For the material below, return exactly the lines starting at the one holding "Task: Click the United States flag icon" and ending at the one holding "Screen dimensions: 1024x492", counting both as part of the range.

● ● ● ● ● ● ●

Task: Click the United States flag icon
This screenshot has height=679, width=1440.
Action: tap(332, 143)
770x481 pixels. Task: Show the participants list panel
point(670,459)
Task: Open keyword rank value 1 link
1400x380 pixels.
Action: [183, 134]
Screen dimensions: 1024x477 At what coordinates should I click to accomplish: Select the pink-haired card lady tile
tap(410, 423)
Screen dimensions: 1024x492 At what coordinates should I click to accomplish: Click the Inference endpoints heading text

● ● ● ● ● ● ●

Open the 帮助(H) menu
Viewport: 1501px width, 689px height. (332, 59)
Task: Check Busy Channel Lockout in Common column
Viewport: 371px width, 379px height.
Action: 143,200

● ● ● ● ● ● ●

> **Answer space**
Task: Click the United States flag icon
This screenshot has height=679, width=1440.
Action: tap(332, 143)
770x481 pixels. Task: Show the participants list panel
point(670,459)
Task: Open keyword rank value 1 link
1400x380 pixels.
Action: [183, 134]
Screen dimensions: 1024x477 At what coordinates should I click to accomplish: Select the pink-haired card lady tile
tap(410, 423)
Screen dimensions: 1024x492 At what coordinates should I click to accomplish: Click the Inference endpoints heading text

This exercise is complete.